The coalition led by Saudi Arabia and the United Arab Emirates intervened in Yemen in 2015 as the Houthi rebels closed in on Aden, prompting Hadi to flee into Saudi exile.

The conflict has since killed tens of thousands of people - most of them civilians - and driven millions more to the brink of famine in what the United Nations calls the world's worst humanitarian crisis.

 


100,000 killed

Last week, the Armed Conflict Location & Event Data Project [ACLED] revealed the war has killed more than 100,000 people since 2015.

ACLED, said approximately 20,000 people have been killed this year, already making 2019 the second-deadliest year on record after 2018, with 30,800 dead.

Saudi-led airstrikes have hit schools, hospitals and wedding parties and killed thousands of Yemeni civilians. The Houthis have used drones and missiles to attack Saudi Arabia and have targeted vessels in the Red Sea.

Civilians have suffered the most in the conflict, which has created what the United Nations says is the world's worst humanitarian crisis.

Read also: Will the Saudi-brokered deal stop UAE's meddling in Yemen's south?

ACLED said April was the most lethal month so far this year, with over 2,500 reported killed, compared to approximately 1,700 in September.
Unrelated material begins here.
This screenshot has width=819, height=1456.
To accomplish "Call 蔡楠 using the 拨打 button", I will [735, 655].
It said up to 1,100 civilians have been killed so far in 2019, with targeted anti-civilian violence centered in the provinces of Dhale, Hodeida, Hajjah and Taiz.
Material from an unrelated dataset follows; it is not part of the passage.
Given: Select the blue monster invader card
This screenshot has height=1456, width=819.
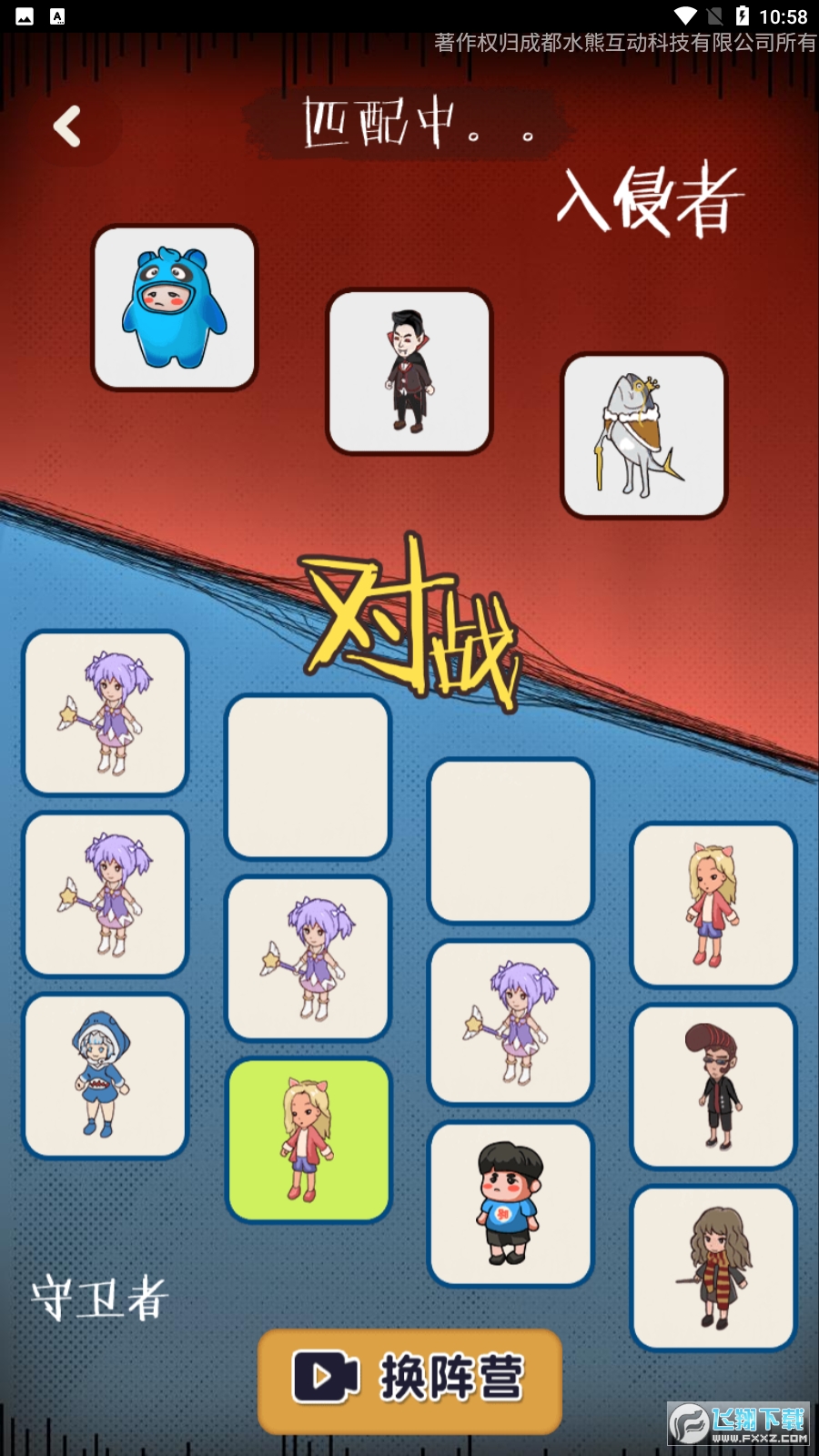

The project said the Saudi-led coalition and its allies were responsible for more than 8,000 deaths resulting from the direct targeting of civilians since 2015, and the coalition airstrikes caused around 67 percent of all reported civilian deaths.

ACLED said that although the number of Saudi-led coalition airstrikes is at an all-time low, civilian fatalities from air raids have risen for the first time since the end of 2017, more than doubling in the third quarter of 2019, compared to the previous quarter, primarily due to a strike on a prison facility in Dhamar province that killed at least 130 detainees.

The group said it recorded over 19,000 people killed in the southwestern province of Taiz since 2015, making it the most violent province in Yemen, largely due to a four-year siege by the Houthis, the group said.

Hodeida and Jawf followed Taiz as the next most violent provinces, with more than 10,000 total reported killed in each region since 2015, according ACLED.

The data covers everything from airstrikes, shelling and ground battles between the various forces to militant bombings and violence at protests. But their numbers do not include those who have died in the humanitarian disasters caused by the war, particularly starvation.

The group, which receives funding in part from the United States State Department and Dutch Ministry of Foreign Affairs, builds its database on news reports from Yemeni and international media and international agencies.